Assignment »
Only the lines from the one containing "Given: Click the Sep 9 peak on Messages chart" to the end of the data below belong in the answer, each repeated exactly; no pictures.

Saved entries:
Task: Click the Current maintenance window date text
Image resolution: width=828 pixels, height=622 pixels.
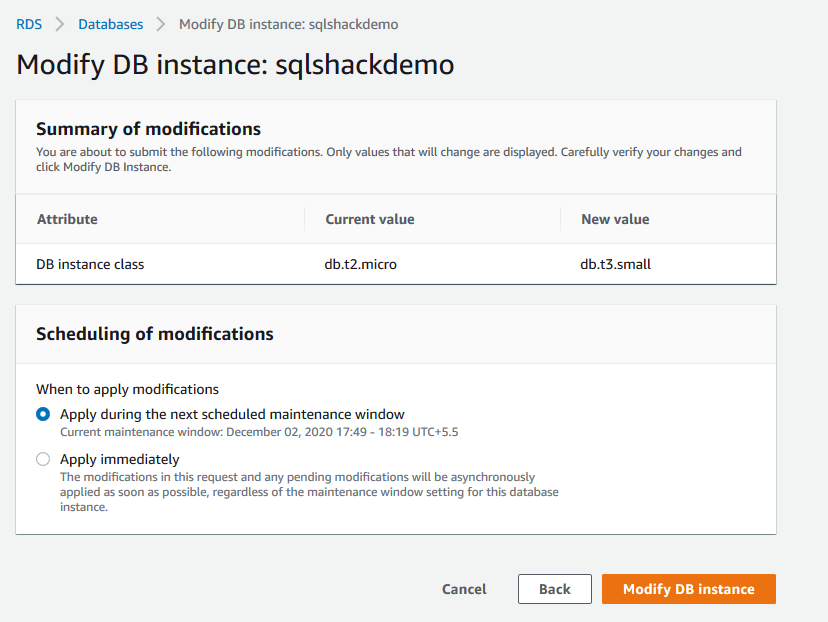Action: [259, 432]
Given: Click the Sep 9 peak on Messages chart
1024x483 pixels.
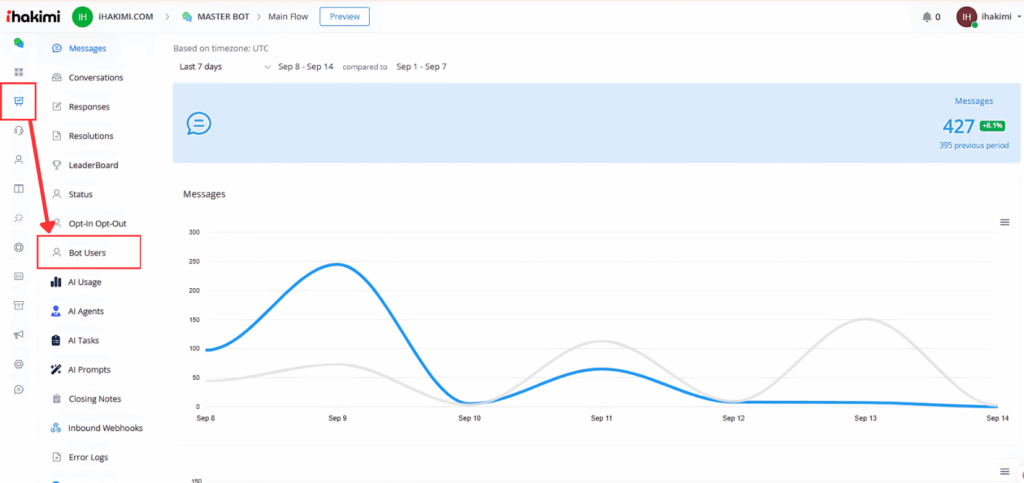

Answer to the exercise »
Given: Click the Sep 9 peak on Messages chart
1024x483 pixels.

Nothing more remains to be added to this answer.